_EXERCISE INPUT_.
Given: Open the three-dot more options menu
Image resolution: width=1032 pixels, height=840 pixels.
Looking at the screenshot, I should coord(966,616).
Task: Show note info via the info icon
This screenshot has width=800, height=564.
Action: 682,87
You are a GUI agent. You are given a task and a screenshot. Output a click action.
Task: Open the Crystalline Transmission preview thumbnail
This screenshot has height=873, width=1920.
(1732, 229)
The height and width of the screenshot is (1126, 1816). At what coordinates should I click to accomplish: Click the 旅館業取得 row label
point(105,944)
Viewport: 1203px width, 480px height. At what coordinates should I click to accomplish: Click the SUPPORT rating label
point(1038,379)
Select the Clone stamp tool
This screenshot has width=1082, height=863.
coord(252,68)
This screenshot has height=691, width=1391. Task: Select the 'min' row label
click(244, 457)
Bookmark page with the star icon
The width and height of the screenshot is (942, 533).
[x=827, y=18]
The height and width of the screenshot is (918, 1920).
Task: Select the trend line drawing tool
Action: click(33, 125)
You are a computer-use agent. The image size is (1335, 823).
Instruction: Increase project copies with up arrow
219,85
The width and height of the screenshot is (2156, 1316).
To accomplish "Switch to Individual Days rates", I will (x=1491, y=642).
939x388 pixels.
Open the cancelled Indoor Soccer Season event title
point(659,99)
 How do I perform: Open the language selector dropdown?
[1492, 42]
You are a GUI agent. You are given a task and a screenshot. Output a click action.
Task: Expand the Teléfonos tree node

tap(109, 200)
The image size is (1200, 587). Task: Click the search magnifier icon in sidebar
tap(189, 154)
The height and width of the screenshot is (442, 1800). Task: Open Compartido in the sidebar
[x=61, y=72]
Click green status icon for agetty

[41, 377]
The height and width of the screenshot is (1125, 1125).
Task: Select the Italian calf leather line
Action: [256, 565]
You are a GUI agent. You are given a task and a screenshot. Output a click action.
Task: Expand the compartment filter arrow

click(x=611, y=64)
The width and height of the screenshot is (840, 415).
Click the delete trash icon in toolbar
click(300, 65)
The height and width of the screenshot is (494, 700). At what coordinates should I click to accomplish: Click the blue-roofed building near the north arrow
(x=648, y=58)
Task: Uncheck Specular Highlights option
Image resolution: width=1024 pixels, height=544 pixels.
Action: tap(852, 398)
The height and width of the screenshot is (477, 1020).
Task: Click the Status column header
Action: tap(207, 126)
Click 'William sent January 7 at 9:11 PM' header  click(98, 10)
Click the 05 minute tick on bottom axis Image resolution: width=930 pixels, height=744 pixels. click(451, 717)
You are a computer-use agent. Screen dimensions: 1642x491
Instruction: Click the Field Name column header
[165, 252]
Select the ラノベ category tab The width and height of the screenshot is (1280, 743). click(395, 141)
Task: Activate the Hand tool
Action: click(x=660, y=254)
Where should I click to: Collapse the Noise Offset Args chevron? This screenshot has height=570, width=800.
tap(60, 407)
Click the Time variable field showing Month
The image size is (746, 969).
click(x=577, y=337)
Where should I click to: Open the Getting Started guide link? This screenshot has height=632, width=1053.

_DIRECTIONS FOR THIS TASK_. Every record, restated word for word, should make up your reply.

_OUTPUT OF THE TASK_.
Given: Open the three-dot more options menu
Image resolution: width=1032 pixels, height=840 pixels.
Looking at the screenshot, I should coord(966,616).
Task: Show note info via the info icon
This screenshot has width=800, height=564.
Action: 682,87
You are a GUI agent. You are given a task and a screenshot. Output a click action.
Task: Open the Crystalline Transmission preview thumbnail
This screenshot has height=873, width=1920.
(1732, 229)
The height and width of the screenshot is (1126, 1816). At what coordinates should I click to accomplish: Click the 旅館業取得 row label
point(105,944)
Viewport: 1203px width, 480px height. At what coordinates should I click to accomplish: Click the SUPPORT rating label
point(1038,379)
Select the Clone stamp tool
This screenshot has width=1082, height=863.
coord(252,68)
This screenshot has height=691, width=1391. Task: Select the 'min' row label
click(244, 457)
Bookmark page with the star icon
The width and height of the screenshot is (942, 533).
[x=827, y=18]
The height and width of the screenshot is (918, 1920).
Task: Select the trend line drawing tool
Action: click(33, 125)
You are a computer-use agent. The image size is (1335, 823).
Instruction: Increase project copies with up arrow
219,85
The width and height of the screenshot is (2156, 1316).
To accomplish "Switch to Individual Days rates", I will (x=1491, y=642).
939x388 pixels.
Open the cancelled Indoor Soccer Season event title
point(659,99)
 How do I perform: Open the language selector dropdown?
[1492, 42]
You are a GUI agent. You are given a task and a screenshot. Output a click action.
Task: Expand the Teléfonos tree node

tap(109, 200)
The image size is (1200, 587). Task: Click the search magnifier icon in sidebar
tap(189, 154)
The height and width of the screenshot is (442, 1800). Task: Open Compartido in the sidebar
[x=61, y=72]
Click green status icon for agetty

[41, 377]
The height and width of the screenshot is (1125, 1125).
Task: Select the Italian calf leather line
Action: [256, 565]
You are a GUI agent. You are given a task and a screenshot. Output a click action.
Task: Expand the compartment filter arrow

click(x=611, y=64)
The width and height of the screenshot is (840, 415).
Click the delete trash icon in toolbar
click(300, 65)
The height and width of the screenshot is (494, 700). At what coordinates should I click to accomplish: Click the blue-roofed building near the north arrow
(x=648, y=58)
Task: Uncheck Specular Highlights option
Image resolution: width=1024 pixels, height=544 pixels.
Action: tap(852, 398)
The height and width of the screenshot is (477, 1020).
Task: Click the Status column header
Action: tap(207, 126)
Click 'William sent January 7 at 9:11 PM' header  click(98, 10)
Click the 05 minute tick on bottom axis Image resolution: width=930 pixels, height=744 pixels. click(451, 717)
You are a computer-use agent. Screen dimensions: 1642x491
Instruction: Click the Field Name column header
[165, 252]
Select the ラノベ category tab The width and height of the screenshot is (1280, 743). click(395, 141)
Task: Activate the Hand tool
Action: click(x=660, y=254)
Where should I click to: Collapse the Noise Offset Args chevron? This screenshot has height=570, width=800.
tap(60, 407)
Click the Time variable field showing Month
The image size is (746, 969).
click(x=577, y=337)
Where should I click to: Open the Getting Started guide link? This screenshot has height=632, width=1053.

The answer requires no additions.